====== Records shown
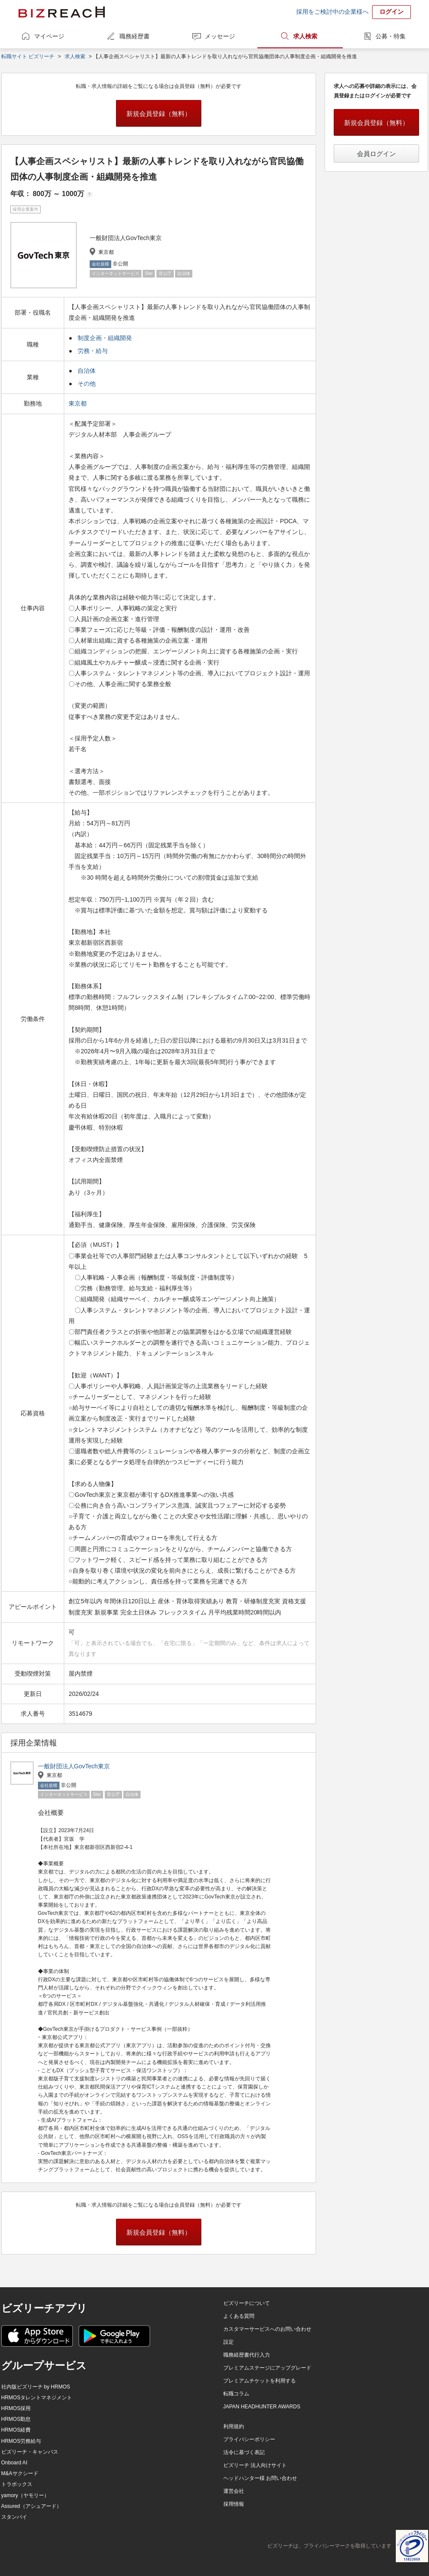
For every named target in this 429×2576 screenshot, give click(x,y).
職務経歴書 (134, 36)
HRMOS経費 (16, 2430)
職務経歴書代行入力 (246, 2355)
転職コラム (236, 2394)
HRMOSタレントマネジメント (36, 2398)
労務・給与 (93, 350)
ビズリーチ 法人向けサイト (255, 2465)
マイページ (49, 36)
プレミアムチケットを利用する (259, 2381)
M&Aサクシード (19, 2473)
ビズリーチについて (246, 2303)
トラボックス (16, 2484)
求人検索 (305, 36)
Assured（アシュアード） (31, 2506)
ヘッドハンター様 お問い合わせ (260, 2478)
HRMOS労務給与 (21, 2441)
============
The exercise —
Reproduce the data above word for word and leave out the picture.

Exercise solution —
For every named target in this 429×2576 screenshot, give click(x,y).
職務経歴書 (134, 36)
HRMOS経費 (16, 2430)
職務経歴書代行入力 (246, 2355)
転職コラム (236, 2394)
HRMOSタレントマネジメント (36, 2398)
労務・給与 (93, 350)
ビズリーチ 法人向けサイト (255, 2465)
マイページ (49, 36)
プレミアムチケットを利用する (259, 2381)
M&Aサクシード (19, 2473)
ビズリーチについて (246, 2303)
トラボックス (16, 2484)
求人検索 (305, 36)
Assured（アシュアード） (31, 2506)
ヘッドハンター様 お問い合わせ (260, 2478)
HRMOS労務給与 (21, 2441)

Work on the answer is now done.